E.g. If f has type s → t and x type s, then f(x) has type t.
• Type inference
Determine the type from the way of usage.
Type variables (α, β…)can be used by the compiler for types which are not known when accessed first.
E.g. If f(x) is an expression, then for some α and β, f has the type α → β and x has type α.
Languages with parametric polymorphism.
Static and Dynamic Checking of Types:
• The compiler must perform static checking . This ensures that certain types of programming errors will be detected and reported.
• Some examples of static checks are as follows.
Type checks: A compiler should report an error if an operator is applied to an incompatible operand.
Flow-of-control checks: Statements that cause flow of control to leave a construct must have some place to transfer flow of control. For example, branching to nonexistent labels.
Uniqueness checks: Objects should be defined only once. This is true in many languages.
Name related checks: Sometimes, the same name must appear two or more times. For example, in Ada the name of a block must appear both at the beginning of the block and at the end.
• Type information gathered by a type checker when code is generated. For example, arithmetic operators may be different at the machine level for different types of operands.
• A symbol that can represent different operations in different contexts is said to be overloaded.
• Overloading may be accompanied by coercion of types, where a compiler supply an operator, to convert an operand into the type expected by the context.
• A distinct notion from overloading is polymorphism. The body of a polymorphic function can be executed with arguments of several types.
Specification of a Simple Type Checker:
• Checking done by the compiler is static, while if it is done at run time, it is dynamic.
• A sound type system eliminates the dynamic checking for type errors, because it allows us to determine statically that these errors cannot occur when the target program runs.
• A language is strongly typed if its compiler can guarantee that the programs it accepts will execute without type errors.
• It is important for a type checker to do something reasonable when an error is discovered.
• The compiler must report the nature and location of the error.
• It is desirable for the type checker to recover from errors, so it can check the rest of the input.
Type Conversion :
Since the representation of integers and reals is different within a computer and different machine instructions are used for operations on integers and mats, the compiler may have to first convert one of the operands of + to ensure that both operands are of same type when the addition takes place. The language definition determines when conversion is necessary.
Type Coercion:
• Sometimes absolute type equivalence is too strict.
Type equivalence vs type compatibility in Ada is as follows.
1. Types must be equivalent.
2. One type must be a subtype of another or both are subtypes of the same base type.
3. Types are arrays with the same sizes and element types in each dimension. Pascal extends slightly and also allow the following.

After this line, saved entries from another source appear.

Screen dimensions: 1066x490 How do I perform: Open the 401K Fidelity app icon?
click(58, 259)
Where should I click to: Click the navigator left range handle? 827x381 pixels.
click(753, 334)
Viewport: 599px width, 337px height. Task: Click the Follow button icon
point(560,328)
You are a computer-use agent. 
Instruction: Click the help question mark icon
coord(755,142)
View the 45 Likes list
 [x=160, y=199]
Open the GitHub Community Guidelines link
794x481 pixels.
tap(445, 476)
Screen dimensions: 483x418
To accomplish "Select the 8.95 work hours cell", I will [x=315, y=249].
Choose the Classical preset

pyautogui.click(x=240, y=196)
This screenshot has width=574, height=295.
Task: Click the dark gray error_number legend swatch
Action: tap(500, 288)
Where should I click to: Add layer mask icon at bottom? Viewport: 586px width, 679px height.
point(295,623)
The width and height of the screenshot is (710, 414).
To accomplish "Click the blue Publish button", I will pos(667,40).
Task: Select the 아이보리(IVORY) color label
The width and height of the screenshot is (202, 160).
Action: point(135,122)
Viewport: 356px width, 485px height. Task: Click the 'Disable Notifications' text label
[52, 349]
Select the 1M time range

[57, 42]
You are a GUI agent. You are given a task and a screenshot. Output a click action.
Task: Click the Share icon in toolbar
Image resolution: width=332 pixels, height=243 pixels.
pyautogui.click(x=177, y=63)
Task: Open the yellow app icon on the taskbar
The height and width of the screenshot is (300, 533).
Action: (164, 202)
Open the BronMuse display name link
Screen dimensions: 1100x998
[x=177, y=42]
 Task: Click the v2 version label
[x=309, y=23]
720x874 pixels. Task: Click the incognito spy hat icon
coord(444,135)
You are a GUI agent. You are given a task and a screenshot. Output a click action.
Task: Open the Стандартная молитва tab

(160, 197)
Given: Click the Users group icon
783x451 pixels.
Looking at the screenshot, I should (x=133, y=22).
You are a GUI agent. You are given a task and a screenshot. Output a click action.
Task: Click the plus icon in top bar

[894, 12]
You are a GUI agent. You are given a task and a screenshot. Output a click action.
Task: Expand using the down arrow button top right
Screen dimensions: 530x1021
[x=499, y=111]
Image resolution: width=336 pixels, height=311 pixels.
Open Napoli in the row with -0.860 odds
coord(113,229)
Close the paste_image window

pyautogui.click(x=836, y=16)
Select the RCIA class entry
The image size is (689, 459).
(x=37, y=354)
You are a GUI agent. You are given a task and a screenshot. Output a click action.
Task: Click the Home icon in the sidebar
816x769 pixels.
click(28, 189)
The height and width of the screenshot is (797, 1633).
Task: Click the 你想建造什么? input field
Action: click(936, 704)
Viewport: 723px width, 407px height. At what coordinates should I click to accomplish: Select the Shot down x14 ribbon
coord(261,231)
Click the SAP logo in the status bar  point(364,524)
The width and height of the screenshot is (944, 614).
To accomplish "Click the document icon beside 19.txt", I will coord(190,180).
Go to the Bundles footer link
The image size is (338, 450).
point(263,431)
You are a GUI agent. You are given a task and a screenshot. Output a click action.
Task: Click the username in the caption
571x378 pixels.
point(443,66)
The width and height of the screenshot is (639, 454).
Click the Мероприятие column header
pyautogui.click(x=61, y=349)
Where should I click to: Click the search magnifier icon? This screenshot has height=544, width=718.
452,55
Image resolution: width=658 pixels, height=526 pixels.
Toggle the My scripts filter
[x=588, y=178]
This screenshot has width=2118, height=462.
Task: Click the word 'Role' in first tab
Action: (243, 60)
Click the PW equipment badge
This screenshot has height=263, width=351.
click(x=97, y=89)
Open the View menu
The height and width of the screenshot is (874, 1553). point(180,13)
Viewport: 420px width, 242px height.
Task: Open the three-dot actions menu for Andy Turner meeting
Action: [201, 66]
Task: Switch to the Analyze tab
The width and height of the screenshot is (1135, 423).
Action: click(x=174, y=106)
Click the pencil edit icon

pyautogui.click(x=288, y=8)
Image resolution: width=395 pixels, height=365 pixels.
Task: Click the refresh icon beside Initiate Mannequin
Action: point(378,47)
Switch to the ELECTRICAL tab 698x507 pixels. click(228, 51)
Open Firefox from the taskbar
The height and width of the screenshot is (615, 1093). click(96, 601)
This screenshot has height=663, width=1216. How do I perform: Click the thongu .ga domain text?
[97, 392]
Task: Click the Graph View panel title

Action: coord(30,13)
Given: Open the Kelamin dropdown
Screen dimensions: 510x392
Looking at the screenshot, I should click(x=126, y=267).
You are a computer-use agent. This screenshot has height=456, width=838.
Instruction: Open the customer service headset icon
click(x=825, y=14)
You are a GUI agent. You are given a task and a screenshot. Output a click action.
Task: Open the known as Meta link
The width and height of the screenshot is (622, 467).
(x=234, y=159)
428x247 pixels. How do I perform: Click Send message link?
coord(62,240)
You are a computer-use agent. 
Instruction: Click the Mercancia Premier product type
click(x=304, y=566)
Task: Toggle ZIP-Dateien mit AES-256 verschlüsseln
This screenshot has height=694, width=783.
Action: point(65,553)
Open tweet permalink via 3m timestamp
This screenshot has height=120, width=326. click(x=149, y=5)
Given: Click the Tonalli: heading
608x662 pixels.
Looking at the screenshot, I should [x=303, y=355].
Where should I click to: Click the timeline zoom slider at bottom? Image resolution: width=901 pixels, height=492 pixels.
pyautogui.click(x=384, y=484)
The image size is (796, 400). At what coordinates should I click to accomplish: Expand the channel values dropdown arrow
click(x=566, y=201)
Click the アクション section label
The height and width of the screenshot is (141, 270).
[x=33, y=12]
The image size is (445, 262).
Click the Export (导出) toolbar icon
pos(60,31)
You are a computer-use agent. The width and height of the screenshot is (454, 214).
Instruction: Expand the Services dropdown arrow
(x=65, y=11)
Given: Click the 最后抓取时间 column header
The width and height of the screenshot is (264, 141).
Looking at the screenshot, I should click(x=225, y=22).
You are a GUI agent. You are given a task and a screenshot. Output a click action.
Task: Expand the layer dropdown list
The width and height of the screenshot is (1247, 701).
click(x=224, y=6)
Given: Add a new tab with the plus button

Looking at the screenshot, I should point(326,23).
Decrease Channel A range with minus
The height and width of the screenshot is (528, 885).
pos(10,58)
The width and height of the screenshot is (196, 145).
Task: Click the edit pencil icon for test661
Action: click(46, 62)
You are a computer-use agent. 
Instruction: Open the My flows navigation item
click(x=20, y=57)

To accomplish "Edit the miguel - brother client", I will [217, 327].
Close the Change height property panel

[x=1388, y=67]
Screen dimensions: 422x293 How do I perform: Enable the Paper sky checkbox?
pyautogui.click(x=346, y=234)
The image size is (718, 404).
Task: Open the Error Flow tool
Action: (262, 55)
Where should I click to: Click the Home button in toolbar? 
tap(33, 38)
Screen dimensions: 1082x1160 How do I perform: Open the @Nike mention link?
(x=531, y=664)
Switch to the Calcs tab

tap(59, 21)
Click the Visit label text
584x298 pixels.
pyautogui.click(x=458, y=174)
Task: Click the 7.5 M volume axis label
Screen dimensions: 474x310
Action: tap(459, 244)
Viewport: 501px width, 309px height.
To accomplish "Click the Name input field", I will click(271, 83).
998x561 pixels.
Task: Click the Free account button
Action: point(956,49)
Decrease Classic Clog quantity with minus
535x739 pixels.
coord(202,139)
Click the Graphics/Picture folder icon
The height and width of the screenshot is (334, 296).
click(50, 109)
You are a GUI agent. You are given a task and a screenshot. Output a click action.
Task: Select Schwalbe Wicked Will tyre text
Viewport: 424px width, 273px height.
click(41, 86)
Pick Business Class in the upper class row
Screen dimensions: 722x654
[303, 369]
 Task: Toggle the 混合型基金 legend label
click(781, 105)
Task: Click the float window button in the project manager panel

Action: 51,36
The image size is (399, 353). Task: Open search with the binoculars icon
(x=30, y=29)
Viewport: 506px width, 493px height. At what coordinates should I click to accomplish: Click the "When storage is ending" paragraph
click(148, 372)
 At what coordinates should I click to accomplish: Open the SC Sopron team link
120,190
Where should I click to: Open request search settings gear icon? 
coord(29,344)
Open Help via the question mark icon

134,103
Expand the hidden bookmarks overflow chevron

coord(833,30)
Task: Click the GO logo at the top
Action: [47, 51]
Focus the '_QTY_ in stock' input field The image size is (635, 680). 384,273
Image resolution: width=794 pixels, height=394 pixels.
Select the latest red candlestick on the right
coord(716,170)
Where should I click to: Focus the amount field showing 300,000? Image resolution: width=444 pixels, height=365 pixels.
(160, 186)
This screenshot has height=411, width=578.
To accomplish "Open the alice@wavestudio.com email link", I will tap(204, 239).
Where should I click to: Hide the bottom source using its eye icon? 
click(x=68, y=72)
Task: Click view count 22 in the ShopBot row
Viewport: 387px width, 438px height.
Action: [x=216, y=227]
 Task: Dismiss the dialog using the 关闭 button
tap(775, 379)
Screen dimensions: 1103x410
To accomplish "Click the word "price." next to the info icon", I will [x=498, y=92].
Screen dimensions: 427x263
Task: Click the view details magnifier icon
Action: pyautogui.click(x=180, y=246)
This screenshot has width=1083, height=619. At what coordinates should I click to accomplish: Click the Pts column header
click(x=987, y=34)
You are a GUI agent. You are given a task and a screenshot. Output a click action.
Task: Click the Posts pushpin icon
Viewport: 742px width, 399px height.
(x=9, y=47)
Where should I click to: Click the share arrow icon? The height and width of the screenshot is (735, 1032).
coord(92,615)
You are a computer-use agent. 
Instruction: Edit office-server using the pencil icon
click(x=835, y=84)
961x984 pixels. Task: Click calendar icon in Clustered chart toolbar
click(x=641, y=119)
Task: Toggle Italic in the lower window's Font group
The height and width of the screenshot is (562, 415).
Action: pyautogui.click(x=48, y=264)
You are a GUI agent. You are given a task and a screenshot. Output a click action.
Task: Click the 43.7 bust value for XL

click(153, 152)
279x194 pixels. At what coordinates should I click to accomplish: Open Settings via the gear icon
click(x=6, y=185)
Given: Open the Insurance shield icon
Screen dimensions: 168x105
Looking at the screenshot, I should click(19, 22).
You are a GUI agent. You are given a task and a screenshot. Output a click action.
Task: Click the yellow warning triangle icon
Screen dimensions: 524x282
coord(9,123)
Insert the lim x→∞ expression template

1. Base and sub range types are cross compatible.
2. Integers may be used where a real is expected.
• Type coercion is an implicit type conversion between compatible, but not necessarily equivalent types.
Coercions:
Conversion from one type to another is said to be implicit, if it is to be done automatically by the compiler. Implicit type conversions are also called coercion. Conversion is said to be explicit, if the programmer must write something to cause the conversion.
• Consider the evaluation of expressions shown in below table.
For i :=1 to N do x[i] := 1
Coercions of Expressions
For i :=1 to N do x[i] := 1 .0
Type Coercion Issues:
Type coercion issue are sometimes viewed as a weakening of type security.
1. Allows mixing of types without explicit indication of intent.
2. Opposite end of the spectrum are C and Fortran.
• It allow interchangeable use of numeric types.
• Fortran arithmetic can be performed on entire arrays.
• C arrays and pointers are roughly interchangeable.
• C++ adds programmer extensible coercion rules.
class ctr {
public:
ctr(int i = 0, char* x = "ctr") { n = i; strcpy(s, x); }
ctr& operator++(int) { n++; return *this; }
operator int() { return n; } // Coercion to int
operator char*() { return s; } // Coercion to char *
private:
int n; char s[64];
};
Equivalence of type expressions
Type Expressions:
• The type of a language construct will be denoted by a type expression.
• A type expression is either a basic type or is formed by applying an operator called a type constructor to other type expressions.
Type expressions can be defined as follows:
A basic type is a type expression. A special basic type, type error will signal an error during type checking. Finally, a basic type void denoting the absence of a value allows statements to be checked.
2. Since type expressions may be named, a type name is a type expression.
3. A type constructor applied to type expressions. Constructors include as follows.
(a) Arrays: If T is a type expression, then array(1, T) is a type expression denoting the type of an array with elements of type T and index set 1.
(b) Products: If T1 and T2 are type expressions, then their Cartesian product T1 x T2 is a type expression.
(c) Records: The type of a record is in a sense the product of the types of its fields. The difference between a record and a product is that the fields of a record have names. Type checking of records can be done using the type expression formed by applying the constructor record to a tuple formed from field names and their associated types.
(d) Pointers: If T is a type expression, then pointer(T) is a type expression denoting the type pointer to an object of type T.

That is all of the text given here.